◆ **Action item**: Only one span is wanted from the lines below: from the one with "The height and" up to and including the one with "Task: Click the large". Copy it exactly, without images.

○ ○ ○ ○ ○

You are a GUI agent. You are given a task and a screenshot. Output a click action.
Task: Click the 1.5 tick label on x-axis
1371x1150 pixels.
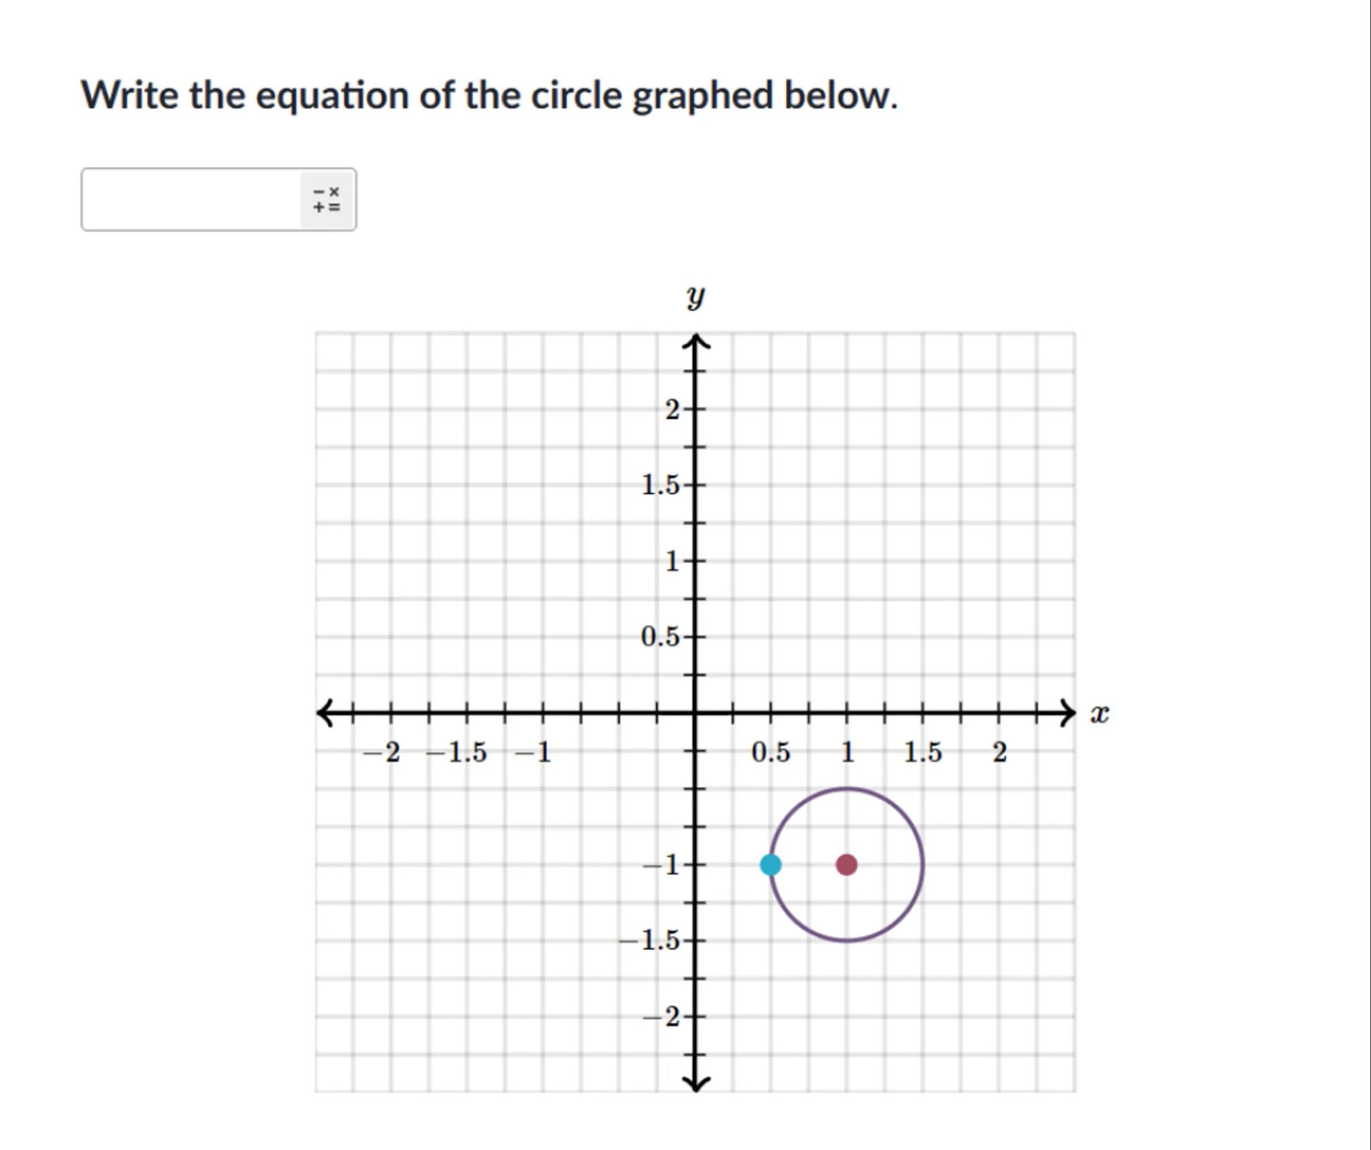(x=922, y=753)
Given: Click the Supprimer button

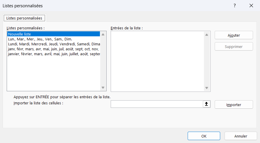Looking at the screenshot, I should pos(234,47).
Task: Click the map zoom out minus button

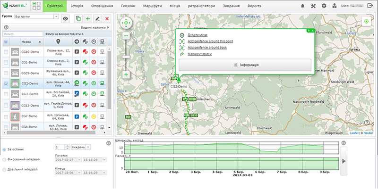Action: click(x=126, y=36)

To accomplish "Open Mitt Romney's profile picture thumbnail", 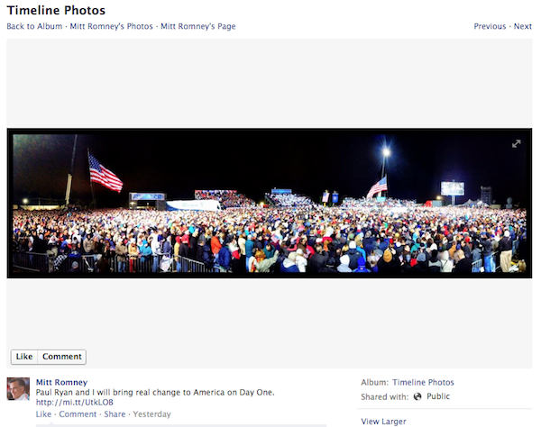I will pyautogui.click(x=18, y=389).

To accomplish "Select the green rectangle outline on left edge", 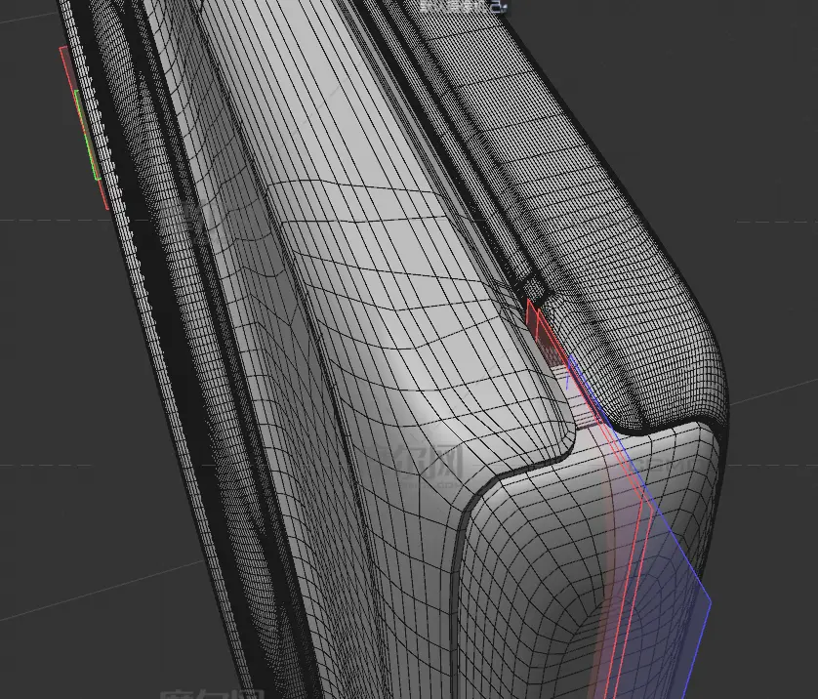I will pos(88,146).
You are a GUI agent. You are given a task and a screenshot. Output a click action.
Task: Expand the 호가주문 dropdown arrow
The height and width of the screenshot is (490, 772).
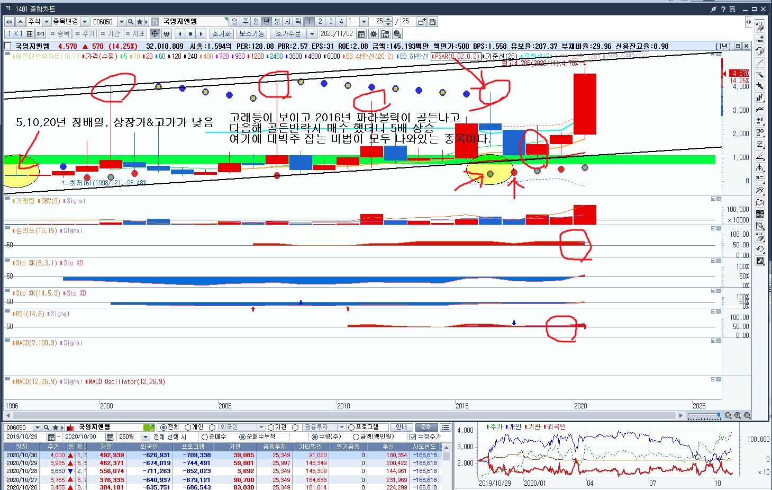coord(312,34)
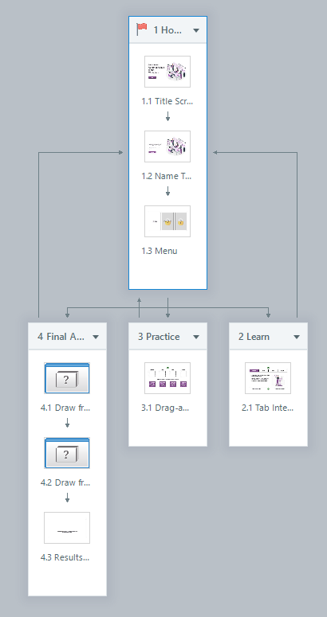Click the 2 Learn scene title
The width and height of the screenshot is (327, 617).
coord(254,337)
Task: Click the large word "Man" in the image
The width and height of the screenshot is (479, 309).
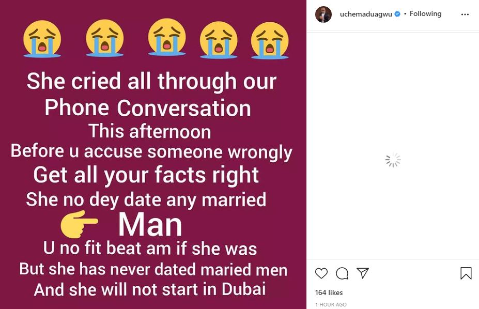Action: click(150, 225)

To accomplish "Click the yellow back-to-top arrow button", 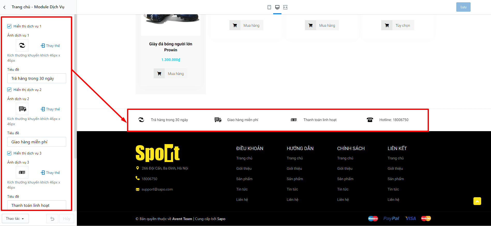I will (x=477, y=201).
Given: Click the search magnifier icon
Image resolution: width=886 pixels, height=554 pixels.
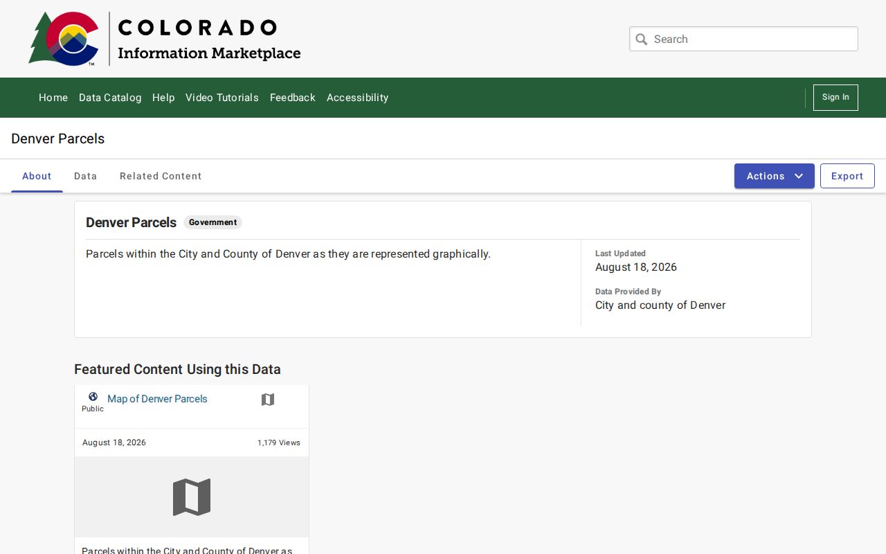Looking at the screenshot, I should [x=642, y=39].
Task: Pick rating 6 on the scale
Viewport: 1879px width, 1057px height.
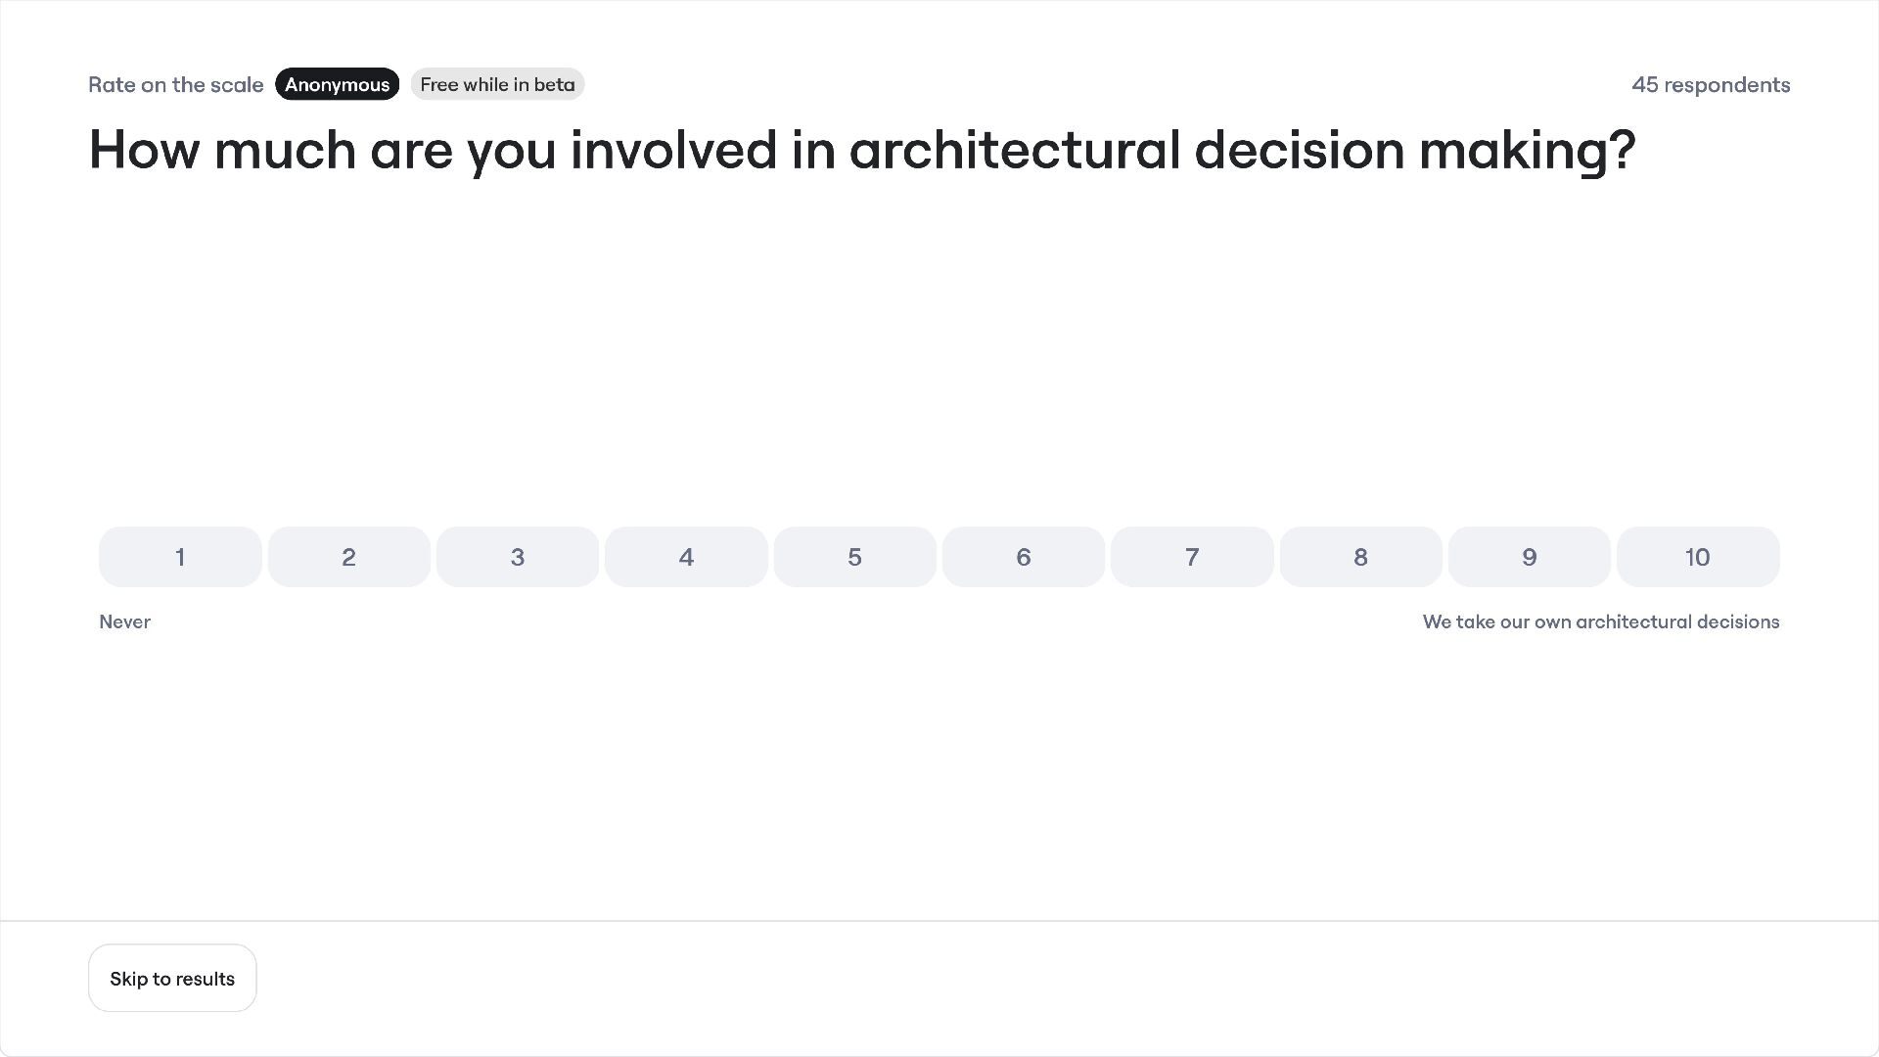Action: click(1024, 557)
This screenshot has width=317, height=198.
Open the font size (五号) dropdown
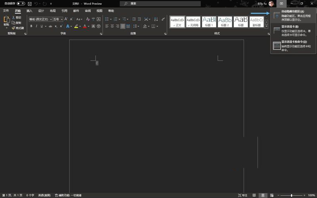point(62,19)
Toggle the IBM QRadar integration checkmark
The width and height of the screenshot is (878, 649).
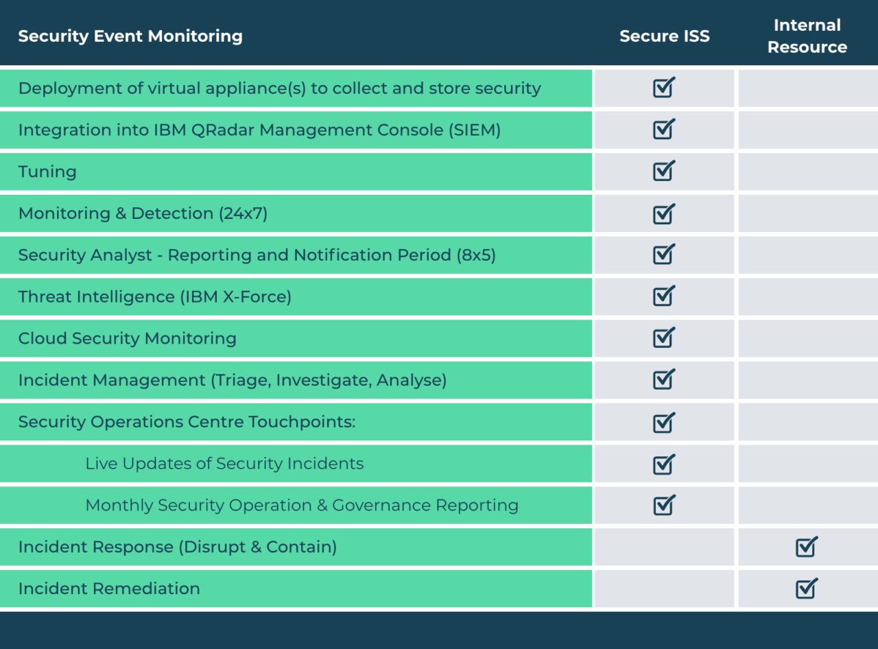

○ ○ ○ ○ ○

◆ **Reply to the task**:
The height and width of the screenshot is (490, 772).
coord(312,34)
Click the 2 Learn scene title
The width and height of the screenshot is (327, 617).
coord(254,337)
Task: Click the large word "Man" in the image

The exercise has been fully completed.